EXERCISE INSTRUCTIONS:
1 > Transcribe the Sundance 2012 post word for word, starting at "the end of love" and ending at "starving American children.".
2 > List every film or project title that appears as a heading in the Sundance 2012 post.
3 > Extend the Sundance 2012 post beyond its final sentence.

EXTRACTED TEXT:
__________
Tuesday, January 31, 2012

Sundance 2012

Sundance 2012
The Good, The Bad & The Ugly

loved these films. they made my day:

celeste and jesse forever

Rashida Jones (Parks and Recreation) is wonderful as a serious businesswoman trying to cope with the breakup of her high school romance/marriage to a free spirit played by Adam Samberg. Realistic. Sad. Romantic. Funny. Surprising.

the end of love

The film’s director, star and screenwriter does an amazing job holding his own against his co-star: the most winning 2 year old ever. When Mark’s wife dies he has to grow up fast to deal with his new life as a single father. So real it feels like a documentary. So compelling and moving you don’t want it to end.

Finding North

DOCUMENTARY. Not a great film but an important topic. I’m glad to have seen it and encourage others to seek it out. While all of us know there are children are starving in Africa, did you know there are 16 MILLION kids in the U.S. who are starving? Disturbing. Truly unimaginable. It would be nice if this film could trigger some good old American activism … but alas I think we are way too busy debating contraception to worry about feeding starving American children.

Hello I must be Going

You have seen her in a number of other films, but always as a secondary player. But in this really terrific, engaging film Melanie Lynskey is superb. She is jointed by Blythe Danner as a 35 year old recently divorced, what-am-I-going-to-do-with-my-life-now role. Then, in walks a charming 19 year old and together they take strides to take their lives back – oh, and if this process includes great sex, all the better.

Hit record at the movies

If you ever have a chance to participate in Joseph Gordon-Levitt’s online community, take it. www.hitrecord.org is an online site that brings artists together to work on each other’s projects. A lot of fun.

Me at the zoo

DOCUMENTARY. The story of a truly outrageous and engaging video blogger from a small town in Tennessee. Chris Crocker’s “Leave Britney Alone!” YouTube post was a sensation. The controversial rise of an internet folk hero isn’t for everyone, but it is fascinating.

red lights

Wow. Two investigators of para normal hoaxes (Sigourney Weaver and Cillian Murphy) come face to face with a legendary blind psychic (Robert De Niro) and try to figure out how he pulls out his “tricks”. Spooky. Scary. Engrossing.
__________
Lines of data
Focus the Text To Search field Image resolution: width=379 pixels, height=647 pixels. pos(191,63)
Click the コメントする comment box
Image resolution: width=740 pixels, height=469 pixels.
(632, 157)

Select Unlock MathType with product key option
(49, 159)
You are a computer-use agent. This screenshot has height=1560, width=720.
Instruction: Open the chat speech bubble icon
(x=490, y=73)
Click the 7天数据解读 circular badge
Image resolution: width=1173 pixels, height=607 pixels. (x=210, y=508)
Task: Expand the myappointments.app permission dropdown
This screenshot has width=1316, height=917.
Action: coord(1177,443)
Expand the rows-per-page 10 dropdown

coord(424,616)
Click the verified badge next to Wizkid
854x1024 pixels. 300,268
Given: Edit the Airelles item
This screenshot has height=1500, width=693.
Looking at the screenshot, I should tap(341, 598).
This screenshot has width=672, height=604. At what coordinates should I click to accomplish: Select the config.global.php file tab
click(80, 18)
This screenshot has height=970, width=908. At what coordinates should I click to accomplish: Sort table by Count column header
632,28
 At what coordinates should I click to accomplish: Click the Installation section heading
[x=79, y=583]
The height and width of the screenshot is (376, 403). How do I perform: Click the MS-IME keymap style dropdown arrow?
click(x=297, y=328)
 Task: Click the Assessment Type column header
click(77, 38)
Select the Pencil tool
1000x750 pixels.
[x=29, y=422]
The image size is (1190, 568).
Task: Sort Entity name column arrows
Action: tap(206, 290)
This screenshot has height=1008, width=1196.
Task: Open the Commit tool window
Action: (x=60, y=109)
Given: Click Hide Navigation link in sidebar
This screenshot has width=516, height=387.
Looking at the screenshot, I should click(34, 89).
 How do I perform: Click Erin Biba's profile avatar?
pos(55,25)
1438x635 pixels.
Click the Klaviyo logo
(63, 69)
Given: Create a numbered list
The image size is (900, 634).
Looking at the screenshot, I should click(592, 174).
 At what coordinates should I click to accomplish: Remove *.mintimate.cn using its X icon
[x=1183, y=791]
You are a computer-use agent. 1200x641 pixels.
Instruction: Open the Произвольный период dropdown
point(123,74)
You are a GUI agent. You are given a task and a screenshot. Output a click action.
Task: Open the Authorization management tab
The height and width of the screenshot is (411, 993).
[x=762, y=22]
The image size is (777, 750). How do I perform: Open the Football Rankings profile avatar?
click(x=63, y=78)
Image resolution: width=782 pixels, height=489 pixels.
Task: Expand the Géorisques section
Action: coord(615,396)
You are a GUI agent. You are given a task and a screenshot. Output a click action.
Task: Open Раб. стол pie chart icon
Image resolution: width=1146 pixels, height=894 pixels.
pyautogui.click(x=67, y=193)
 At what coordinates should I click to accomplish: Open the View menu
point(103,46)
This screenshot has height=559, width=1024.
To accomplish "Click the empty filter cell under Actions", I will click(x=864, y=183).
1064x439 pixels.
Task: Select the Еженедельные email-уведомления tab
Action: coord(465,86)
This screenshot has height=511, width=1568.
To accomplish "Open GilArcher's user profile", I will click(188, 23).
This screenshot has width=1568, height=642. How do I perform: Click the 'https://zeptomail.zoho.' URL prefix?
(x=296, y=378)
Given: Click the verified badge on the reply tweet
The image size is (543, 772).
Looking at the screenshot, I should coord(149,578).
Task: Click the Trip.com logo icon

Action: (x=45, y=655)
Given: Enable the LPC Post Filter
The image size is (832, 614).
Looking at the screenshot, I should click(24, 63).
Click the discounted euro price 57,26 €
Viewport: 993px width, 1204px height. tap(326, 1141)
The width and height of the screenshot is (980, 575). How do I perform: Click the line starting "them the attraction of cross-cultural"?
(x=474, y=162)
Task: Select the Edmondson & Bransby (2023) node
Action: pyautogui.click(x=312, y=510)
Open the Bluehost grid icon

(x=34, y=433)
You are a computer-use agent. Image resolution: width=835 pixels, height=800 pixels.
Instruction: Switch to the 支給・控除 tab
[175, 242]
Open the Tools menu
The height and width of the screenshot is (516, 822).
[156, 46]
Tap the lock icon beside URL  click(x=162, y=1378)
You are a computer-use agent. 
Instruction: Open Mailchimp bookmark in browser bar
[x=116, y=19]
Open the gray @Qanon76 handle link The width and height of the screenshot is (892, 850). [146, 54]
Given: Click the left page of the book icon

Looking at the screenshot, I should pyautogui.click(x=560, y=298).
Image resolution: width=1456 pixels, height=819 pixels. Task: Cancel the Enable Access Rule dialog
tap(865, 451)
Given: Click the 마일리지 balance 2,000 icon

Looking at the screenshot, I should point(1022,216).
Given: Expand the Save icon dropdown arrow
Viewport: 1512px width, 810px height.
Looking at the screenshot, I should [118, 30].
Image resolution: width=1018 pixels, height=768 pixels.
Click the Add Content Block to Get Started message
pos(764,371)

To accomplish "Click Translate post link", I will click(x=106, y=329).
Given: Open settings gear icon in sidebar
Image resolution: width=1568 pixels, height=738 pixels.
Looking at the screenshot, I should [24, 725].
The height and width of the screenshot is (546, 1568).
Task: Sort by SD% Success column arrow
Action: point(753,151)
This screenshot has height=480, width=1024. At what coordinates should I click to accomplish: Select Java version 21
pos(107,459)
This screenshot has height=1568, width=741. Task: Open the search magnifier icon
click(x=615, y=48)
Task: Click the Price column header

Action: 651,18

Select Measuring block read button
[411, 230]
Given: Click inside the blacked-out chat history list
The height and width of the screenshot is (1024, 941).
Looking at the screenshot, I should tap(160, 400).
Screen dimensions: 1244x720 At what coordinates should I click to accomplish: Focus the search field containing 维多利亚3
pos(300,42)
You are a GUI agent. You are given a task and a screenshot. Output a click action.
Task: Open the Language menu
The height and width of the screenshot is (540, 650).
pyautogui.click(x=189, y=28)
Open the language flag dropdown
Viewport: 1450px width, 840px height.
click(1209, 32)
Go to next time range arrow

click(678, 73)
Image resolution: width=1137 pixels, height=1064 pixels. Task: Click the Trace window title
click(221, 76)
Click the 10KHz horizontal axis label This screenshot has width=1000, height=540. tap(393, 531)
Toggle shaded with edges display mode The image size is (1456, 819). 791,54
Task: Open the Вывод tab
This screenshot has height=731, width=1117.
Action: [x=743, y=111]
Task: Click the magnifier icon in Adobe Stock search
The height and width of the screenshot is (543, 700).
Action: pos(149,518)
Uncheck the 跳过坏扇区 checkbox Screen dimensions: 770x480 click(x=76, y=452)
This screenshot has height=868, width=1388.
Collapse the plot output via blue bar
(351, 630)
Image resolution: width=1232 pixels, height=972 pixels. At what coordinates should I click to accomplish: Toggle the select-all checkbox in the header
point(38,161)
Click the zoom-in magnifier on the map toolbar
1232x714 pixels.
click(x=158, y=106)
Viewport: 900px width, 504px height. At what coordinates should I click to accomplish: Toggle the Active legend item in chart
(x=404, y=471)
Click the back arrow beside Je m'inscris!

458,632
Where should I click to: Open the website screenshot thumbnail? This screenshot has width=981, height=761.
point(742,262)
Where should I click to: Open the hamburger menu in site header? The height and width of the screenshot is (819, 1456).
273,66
__________
RESULTS FOR THE EXERCISE:
1 >
the end of love

The film’s director, star and screenwriter does an amazing job holding his own against his co-star: the most winning 2 year old ever. When Mark’s wife dies he has to grow up fast to deal with his new life as a single father. So real it feels like a documentary. So compelling and moving you don’t want it to end.

Finding North

DOCUMENTARY. Not a great film but an important topic. I’m glad to have seen it and encourage others to seek it out. While all of us know there are children are starving in Africa, did you know there are 16 MILLION kids in the U.S. who are starving? Disturbing. Truly unimaginable. It would be nice if this film could trigger some good old American activism … but alas I think we are way too busy debating contraception to worry about feeding starving American children.

2 >
celeste and jesse forever
the end of love
Finding North
Hello I must be Going
Hit record at the movies
Me at the zoo
red lights

3 >
safety not guaranteed

Surprising , outlandish and wonderful. Aubrey Plaza (Parks and Recreation) as well as the rest of the cast is charming, quirky and fun. It all begins when 3 magazine employees are sent to investigate a personal advertisement by a guy seeking a partner for time travel.
Award: Screenwriting Award

smashed

A young married couple’s bond is based on love … and booze. When Kate, an elementary school teach decides to get sober it materially alters the couple’s relationship. Surprising. Oddly refreshing. Insightful.
award: US Dramatic Special Jury Prize for Excellence in Independent Film Producing

the surrogate

Wow. a 36 year old man in an iron lung (John Hawkes is brilliant) with the help of professional sex surrogate (Helen Hunt as you have never seen her before) “becomes a man”. He is helped along this journey by his priest (William H. Macy). Sad, funny, enlightening. Simply remarkable.
award: US Dramatic Special Jury Prize for Ensemble Acting

the words

I wanted to see this film again immediately after the credits rolled. Bradley Cooper is a struggling writer who longs to be the next big literary phenomenon. An award worthy performance. When he happens upon a manuscript in a briefcase while browsing in an antique store it changes his life. It is a story he wishes he could write, so he “borrows” it and becomes an overnight sensation. Thus, a moral dilemma is born. To tell or not to tell. Riveting. Wonderful performances by Jeremy Irons, Dennis Quaid, Olivia Wilde and Zoe Saldana. A film you will want … no, NEED … to talk about afterwards.
AWARDS:

From OK, to it won’t hurt you, to ???:

2 Days in New York

I wanted to love this film because Julie Delpy is generally so terrific. Chris Rock is her live in boyfriend and she has an amazingly dysfunctional family who descend upon them in their tiny NYC apartment. Interesting but not quite engaging enough to recommend.

A fierce green fire

Documentary. The history of the environmental movement. Glad I saw it. A bit slow.

Filly Brown

The lead actress (Gina Rodriguez) definitely captures your attention as a young, Los Angeles hip-hop artist but the story (sleazy producer, former gangster father – Edward James Olmos - with a heart of gold, a discarded boyfriend once her star rises) just seemed obvious and sort of Lifetime Channel-like.

Goats

Wonderful and weird characters in an affecting story about a college bound boy whose upbringing has been extremely strange. Graham Phillips (the son in The Good Wife) is perfect. David Duchovny, Vera Framiga, Ty Burrell, Keri Russel round out the parents who could actually learn a great deal from the kid.

price check

Parker Posey in an over the top role as a high-energy (read manic) executive who seduces an unassuming, married office slug in a failing supermarket chain. Funny at times but ultimately forgettable, verging on trite.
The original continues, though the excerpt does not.